Matter Paddle (from Meltdown) - lets you travel over extraordinarily vast distances and can locate habitable planets with life, and teleports the crew to formerly human-occupied space on the first try. Never mentioned again until Back to Earth, which (again) confirms it still exists and is operational.

Time Drive (from Out of Time) - add-on for Starbug that allows travel to any point in time or space. Repurposed into a handheld version in Tikka to Ride, I think?

Handheld Time Drive (from Tikka to Ride) - lets you travel to any time and any place you want.

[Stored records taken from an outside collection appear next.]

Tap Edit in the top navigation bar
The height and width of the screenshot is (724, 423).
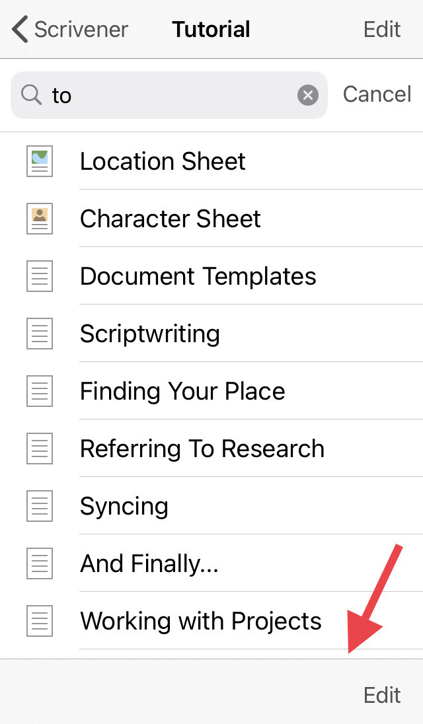382,29
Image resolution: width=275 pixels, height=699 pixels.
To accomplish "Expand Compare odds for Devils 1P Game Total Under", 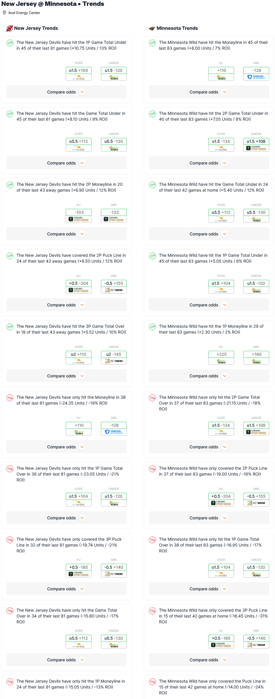I will [x=66, y=92].
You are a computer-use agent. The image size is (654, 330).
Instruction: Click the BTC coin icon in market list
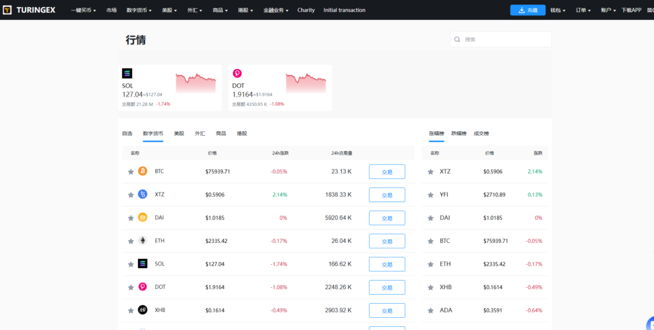142,171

Used by the entire crew to go back to Earth once, then by Lister to go back to Earth again to place himself under a table. Never mentioned after that, as far as I remember.


BeardFaceMan

I've never seen Blade Runner, would that have hampered my enjoyment of series 9? Was it very reliant on references?

Replies From View

Quote from: BeardFaceMan on January 20, 2021, 06:48:21 AM
I've never seen Blade Runner, would that have hampered my enjoyment of series 9? Was it very reliant on references?

I guess.  You watch it and go "that's lifted from Blade Runner" rather than "what's that?"

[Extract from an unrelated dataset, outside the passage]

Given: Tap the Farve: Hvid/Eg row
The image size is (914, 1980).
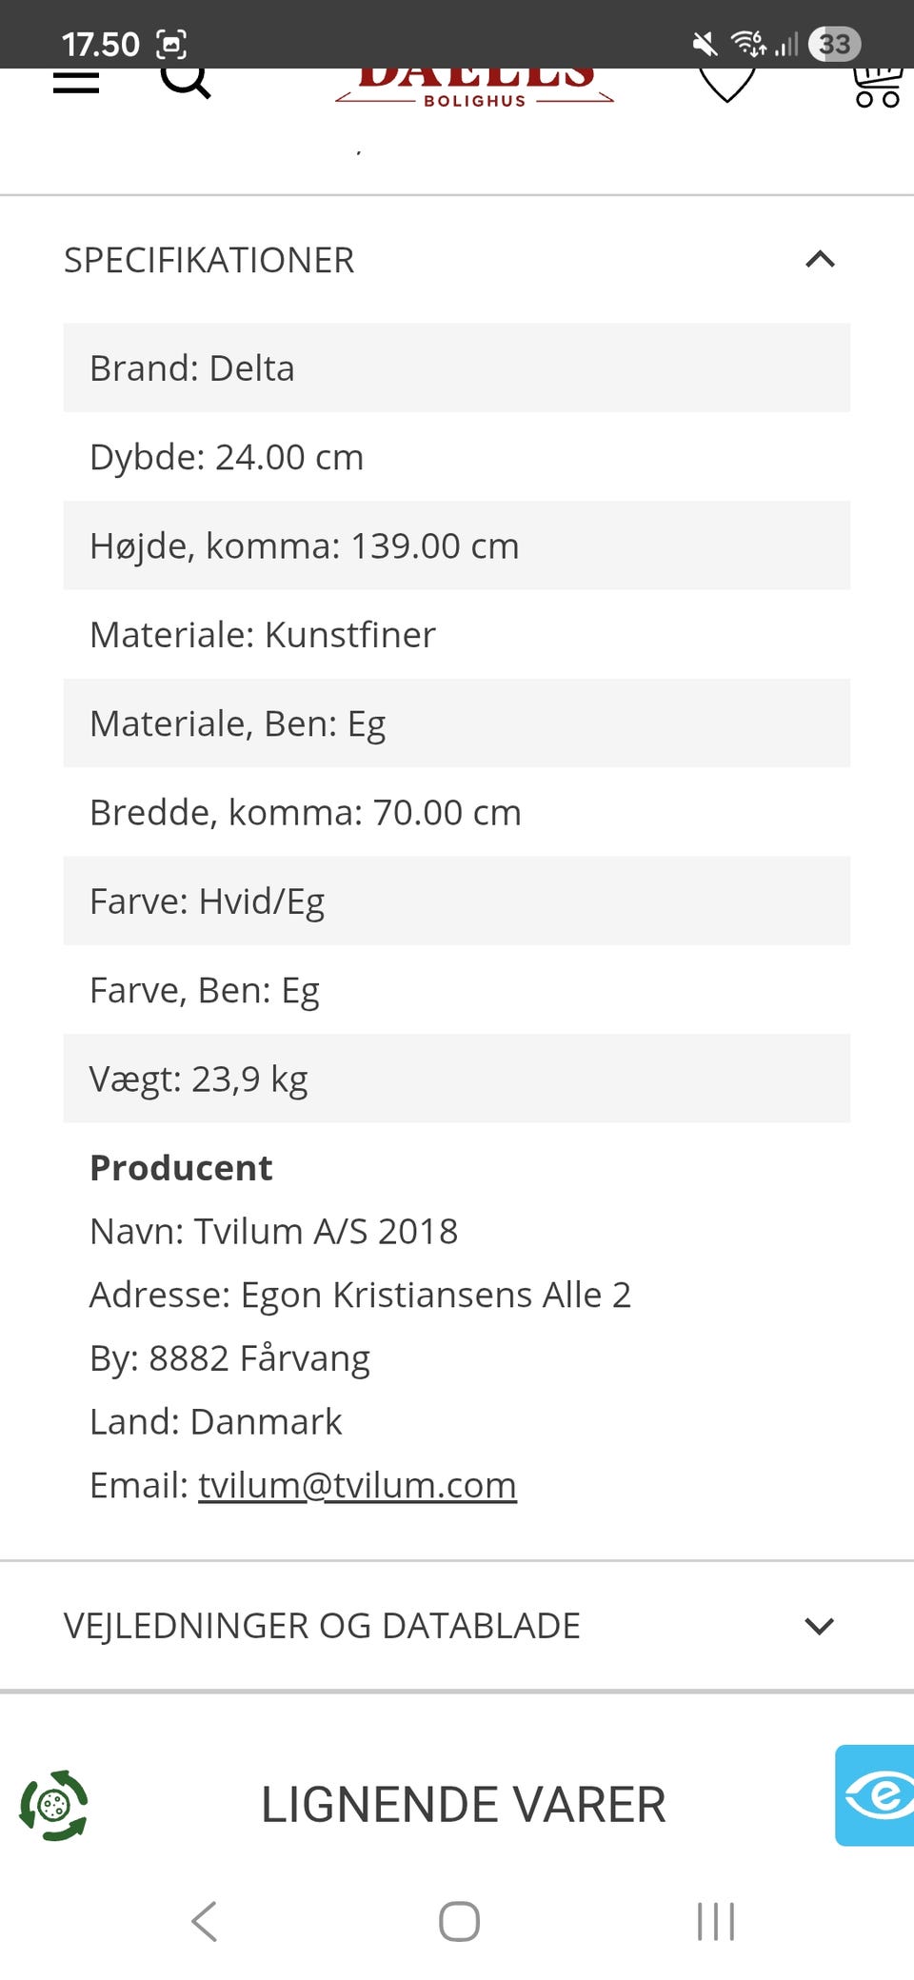Looking at the screenshot, I should [457, 901].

I wouldn't say it necessarily brings any deeper joy to appreciate the references, though.  It's just certain things where you go "oh yeah like in Blade Runner".  Stuff doesn't suddenly make more sense because of it - it's all pretty arbitrary.

Replies From View

But you should see Blade Runner though.

Old Nehamkin

Always found it weird how the show creator character tells the crew "Blade Runner inspired your creation so it will also inspire your end", or something to that effect. Was Blade Runner ever really a particularly major influence on Red Dwarf? Surely stuff like Dark Star, Alien, Silent Running and even 2001 would all rank higher on the list. Not to mention Porridge and whatnot. Suddenly making everything about Blade Runner and going "aaah it's all come full circle" just feels like a bizarre non-sequitor.

ajsmith2

Quote from: Old Nehamkin on January 20, 2021, 07:59:43 AM
Always found it weird how the show creator character tells the crew "Blade Runner inspired your creation so it will also inspire your end", or something to that effect. Was Blade Runner ever really a particularly major influence on Red Dwarf? Surely stuff like Dark Star, Alien, Silent Running and even 2001 would all rank higher on the list. Not to mention Porridge and whatnot. Suddenly making everything about Blade Runner and going "aaah it's all come full circle" just feels like a bizarre non-sequitor.

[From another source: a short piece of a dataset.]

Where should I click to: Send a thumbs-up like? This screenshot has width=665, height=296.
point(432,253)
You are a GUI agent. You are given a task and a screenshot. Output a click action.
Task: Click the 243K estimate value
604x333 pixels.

Good point, I never thought of that but you're right: I mean Blade Runner's not even set in space! While it definitely influenced the aesthetics and some of the guest characters of series 3-6 ish, I would say not any more than the Alien series did. And I can't see any connection between Bladerunner and series 1/2 Dwarf whatsoever. As you say even 2001 is more of an influence: only just realised both feature a lead character/sole human called Dave (intentional nod or a co incidence ?) And 'Holly' ain't too far from 'Hal' come to think of it.

Total digression here but I always wondered why Holly had a girls name and why no one ever remarked on this (obviously this became less notable during the Hattie Hayridge era: strange to think that when I first got into Dwarf in the early 90s Hayridge seemed like the 'real' Holly like Llewellyn was the real Kryten and Lovett was some kinda not quite there Pete Best figure, before later series reversed that state of affairs).